Task statement:
Give back exactly the lines of the material below, starting with the line with "Viewport: 596px width, 493px" and going on through the line with "Click the word absolutely in the comment".

Given information:
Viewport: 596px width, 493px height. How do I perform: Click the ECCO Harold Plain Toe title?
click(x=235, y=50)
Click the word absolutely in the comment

--

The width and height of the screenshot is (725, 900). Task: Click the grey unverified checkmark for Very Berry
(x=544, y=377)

Response area:
Viewport: 596px width, 493px height. How do I perform: Click the ECCO Harold Plain Toe title?
click(x=235, y=50)
Click the word absolutely in the comment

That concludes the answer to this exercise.